I've been impressed with the strong commitment to transparency and participation. On the other hand I worry about the incredible scale, scope, and pace of development and redevelopment. How can people have a meaningful impact on the plans and projects that affect their lives?

Globalization, population growth, rural to urban migration, and environmental degradation are large forces. Can citizens provide input and make recommendations that really improve their living conditions? Or do people have to trust that for the most part government agencies
are trying to take care of health, education, and housing needs? How can governments involve citizens to efficiently address in common economic, social, and environmental problems?

As we move from Shanghai to Xian I am hoping to learn more from our Chinese hosts and to share our public participation experiences. I'm also hoping to discover the real differences in beliefs, behaviours, and ideas. I'm hoping in Xian I move into phase three of culture shock -- deepening my learning about public participation and land use in China.

Juliana Birkhoff

Sunday, September 6, 2009

Juliana's China Trip - Update 1

Land use and Public Participation in China

I landed in Shanghai on Saturday after a long flight. I am one of four prople in a land use and public participation delegation in China. We are here to present workshops, meet and discuss issues, and visit important land use sites.
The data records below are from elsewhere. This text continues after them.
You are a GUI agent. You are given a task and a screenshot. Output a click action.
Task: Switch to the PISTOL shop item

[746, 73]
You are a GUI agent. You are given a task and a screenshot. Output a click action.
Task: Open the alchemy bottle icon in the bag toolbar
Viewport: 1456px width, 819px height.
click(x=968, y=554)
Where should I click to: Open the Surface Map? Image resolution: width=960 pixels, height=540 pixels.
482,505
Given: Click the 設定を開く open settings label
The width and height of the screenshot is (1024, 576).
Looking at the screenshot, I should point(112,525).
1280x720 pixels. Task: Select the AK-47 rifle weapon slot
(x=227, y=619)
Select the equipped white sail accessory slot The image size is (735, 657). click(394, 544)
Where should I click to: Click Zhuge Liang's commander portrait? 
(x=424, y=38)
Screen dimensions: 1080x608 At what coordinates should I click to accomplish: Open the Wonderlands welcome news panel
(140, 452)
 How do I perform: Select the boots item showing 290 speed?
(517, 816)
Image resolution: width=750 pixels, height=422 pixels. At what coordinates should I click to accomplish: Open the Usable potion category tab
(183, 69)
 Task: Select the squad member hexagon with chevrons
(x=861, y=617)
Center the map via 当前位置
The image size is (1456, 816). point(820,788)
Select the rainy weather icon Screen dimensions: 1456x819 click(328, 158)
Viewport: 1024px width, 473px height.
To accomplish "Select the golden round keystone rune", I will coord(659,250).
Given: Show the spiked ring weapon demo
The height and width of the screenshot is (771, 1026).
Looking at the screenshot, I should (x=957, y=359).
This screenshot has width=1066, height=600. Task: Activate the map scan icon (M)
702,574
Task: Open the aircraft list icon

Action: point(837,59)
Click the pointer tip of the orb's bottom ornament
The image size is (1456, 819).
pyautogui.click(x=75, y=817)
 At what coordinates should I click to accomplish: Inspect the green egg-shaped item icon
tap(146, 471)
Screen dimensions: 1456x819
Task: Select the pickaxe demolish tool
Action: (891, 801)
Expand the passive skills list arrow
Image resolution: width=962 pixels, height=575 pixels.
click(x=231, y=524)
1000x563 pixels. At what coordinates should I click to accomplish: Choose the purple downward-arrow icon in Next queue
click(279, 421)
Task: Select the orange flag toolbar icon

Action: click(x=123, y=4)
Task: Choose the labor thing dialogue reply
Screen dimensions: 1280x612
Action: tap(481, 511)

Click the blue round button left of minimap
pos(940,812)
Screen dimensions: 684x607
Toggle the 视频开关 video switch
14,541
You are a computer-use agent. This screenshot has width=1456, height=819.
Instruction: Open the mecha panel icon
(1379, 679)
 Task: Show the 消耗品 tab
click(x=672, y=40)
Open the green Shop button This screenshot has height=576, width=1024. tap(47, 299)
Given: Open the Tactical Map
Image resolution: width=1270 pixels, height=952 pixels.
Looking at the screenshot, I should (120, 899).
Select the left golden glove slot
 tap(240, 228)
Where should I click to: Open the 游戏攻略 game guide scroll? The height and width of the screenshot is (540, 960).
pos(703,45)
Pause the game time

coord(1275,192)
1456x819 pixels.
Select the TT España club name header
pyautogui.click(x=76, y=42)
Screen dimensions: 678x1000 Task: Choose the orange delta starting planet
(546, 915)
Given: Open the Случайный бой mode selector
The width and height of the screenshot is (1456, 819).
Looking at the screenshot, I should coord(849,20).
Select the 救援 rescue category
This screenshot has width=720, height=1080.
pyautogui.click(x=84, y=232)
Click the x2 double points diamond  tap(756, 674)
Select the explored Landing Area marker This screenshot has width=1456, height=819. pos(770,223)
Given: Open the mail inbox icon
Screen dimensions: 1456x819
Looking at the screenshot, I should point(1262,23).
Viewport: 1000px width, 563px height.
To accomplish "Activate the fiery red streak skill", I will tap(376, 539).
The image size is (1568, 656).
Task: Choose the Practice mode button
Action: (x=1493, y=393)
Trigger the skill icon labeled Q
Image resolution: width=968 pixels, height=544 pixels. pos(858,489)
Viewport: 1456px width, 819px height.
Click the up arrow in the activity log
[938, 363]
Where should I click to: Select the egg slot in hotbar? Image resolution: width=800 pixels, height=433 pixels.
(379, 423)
The public participation project was organized by The National Committe on U.S. China relations. The National Committee is a private, non partisan, non profit organization dedicated to exchange, education, and shared learning. Our delegation includes a law expert in condemnation, an expert in public participation fr a public agency, and an expert in land use law. I'll talk more about them later.

Our route to China took us over Maine, Qurbec, Northern Canada, Northern Russia, Mongolia, and down to Shanghai. My last night in Washington was a blur of approving invoices and monthly reports, sending off meeting summaries for finished projects, draft agendas for meetings in September, and proposals to support a climate change project and a forestry collaborative. So it is not surprising that as I looked out my plane window I tried to imagine what the land look like, what the demographic changes would be, and what people below would be doing in a future shaped by different climate. Flying up the rocky Eastern North American coast I tried to see the storms, rising sea levels, and warmer weather. How would people in the resource dependent economies below respond? As we crossed over snow and ice I pictured inland seas, lakes, rock. And little towns in warmer inland areas.

Then my imagination failed me as we flew over Irkutz and Ulan Batar. I realized that I couldn't fantasize their new globally changed life without some vague idea of their lives now.

We flew for hours then over Mongolia without seeing any sign of villages, fields, or roads. My eyes closed and I fell asleep wondering how global climate change would affect the dry rocky terrain below me. I woke up over China seeing dams, towns, fields, and factories. My global change visions faded as my excitement grew. Global climate change is just the latest challenge. Human beings create a wide variety of economic, natural resource management, and social systems. I hope to hear some new ways to think about our challenges and my work. I also hope that my knowledge, skills, and experiences are helpful to my Chinese hosts as they address social, enonomic, and ecological challenges.

Juliana Birkhoff

Tuesday, September 1, 2009

Juliana's Going to China!

Juliana Birkhoff, RESOLVE's Vice President of Programs and Practice, will be visiting China as part of a delegation to discuss land use and public participation. She'll be leaving September 4 and will be returning September 16.

While in China, Juliana will be blogging about her experiences.